(Collected data)
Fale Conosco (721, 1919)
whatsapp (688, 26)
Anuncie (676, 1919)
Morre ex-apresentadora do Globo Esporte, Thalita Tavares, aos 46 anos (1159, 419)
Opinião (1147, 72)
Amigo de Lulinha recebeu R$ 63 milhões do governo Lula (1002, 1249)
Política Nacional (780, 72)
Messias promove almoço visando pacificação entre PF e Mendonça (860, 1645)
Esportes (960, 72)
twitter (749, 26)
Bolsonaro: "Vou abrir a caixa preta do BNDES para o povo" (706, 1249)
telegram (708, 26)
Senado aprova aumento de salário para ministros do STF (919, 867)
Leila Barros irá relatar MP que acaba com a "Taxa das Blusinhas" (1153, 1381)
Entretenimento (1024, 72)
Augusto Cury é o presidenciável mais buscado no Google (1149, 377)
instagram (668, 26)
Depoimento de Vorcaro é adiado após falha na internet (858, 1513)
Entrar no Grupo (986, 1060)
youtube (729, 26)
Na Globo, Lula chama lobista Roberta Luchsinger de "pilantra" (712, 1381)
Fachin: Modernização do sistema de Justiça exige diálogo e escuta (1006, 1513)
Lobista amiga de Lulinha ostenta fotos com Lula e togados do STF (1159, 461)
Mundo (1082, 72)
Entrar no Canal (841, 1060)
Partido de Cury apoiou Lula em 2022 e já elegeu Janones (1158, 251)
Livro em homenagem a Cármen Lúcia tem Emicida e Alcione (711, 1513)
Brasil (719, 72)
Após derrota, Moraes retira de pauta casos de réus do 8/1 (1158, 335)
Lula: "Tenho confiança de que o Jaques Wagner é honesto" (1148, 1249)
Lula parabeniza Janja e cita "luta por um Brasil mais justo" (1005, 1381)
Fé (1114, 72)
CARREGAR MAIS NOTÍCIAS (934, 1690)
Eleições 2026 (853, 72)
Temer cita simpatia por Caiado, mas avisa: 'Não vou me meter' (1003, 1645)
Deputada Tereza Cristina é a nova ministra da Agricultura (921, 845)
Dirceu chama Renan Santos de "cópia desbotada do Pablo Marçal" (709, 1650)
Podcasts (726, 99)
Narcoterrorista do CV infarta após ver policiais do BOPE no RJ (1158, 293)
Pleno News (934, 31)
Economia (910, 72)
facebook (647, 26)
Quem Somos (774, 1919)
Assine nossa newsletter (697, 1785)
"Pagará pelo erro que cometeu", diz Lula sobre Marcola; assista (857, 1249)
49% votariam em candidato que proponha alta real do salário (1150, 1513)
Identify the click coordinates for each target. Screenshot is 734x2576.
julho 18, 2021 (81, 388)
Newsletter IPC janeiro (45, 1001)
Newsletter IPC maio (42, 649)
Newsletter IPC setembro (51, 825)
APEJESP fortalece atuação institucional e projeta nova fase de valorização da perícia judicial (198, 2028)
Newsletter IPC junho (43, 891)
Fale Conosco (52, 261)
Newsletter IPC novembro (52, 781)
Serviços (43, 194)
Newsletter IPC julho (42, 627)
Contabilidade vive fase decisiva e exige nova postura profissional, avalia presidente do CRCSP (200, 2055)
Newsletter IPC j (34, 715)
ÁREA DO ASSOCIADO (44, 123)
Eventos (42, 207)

**AIM OF THE EXERCISE**
If a line comes after the one containing "Depoimento de Vorcaro", leave it out; set down every line of the data before it, and that line itself, exactly.

**EXERCISE OUTPUT**
Fale Conosco (721, 1919)
whatsapp (688, 26)
Anuncie (676, 1919)
Morre ex-apresentadora do Globo Esporte, Thalita Tavares, aos 46 anos (1159, 419)
Opinião (1147, 72)
Amigo de Lulinha recebeu R$ 63 milhões do governo Lula (1002, 1249)
Política Nacional (780, 72)
Messias promove almoço visando pacificação entre PF e Mendonça (860, 1645)
Esportes (960, 72)
twitter (749, 26)
Bolsonaro: "Vou abrir a caixa preta do BNDES para o povo" (706, 1249)
telegram (708, 26)
Senado aprova aumento de salário para ministros do STF (919, 867)
Leila Barros irá relatar MP que acaba com a "Taxa das Blusinhas" (1153, 1381)
Entretenimento (1024, 72)
Augusto Cury é o presidenciável mais buscado no Google (1149, 377)
instagram (668, 26)
Depoimento de Vorcaro é adiado após falha na internet (858, 1513)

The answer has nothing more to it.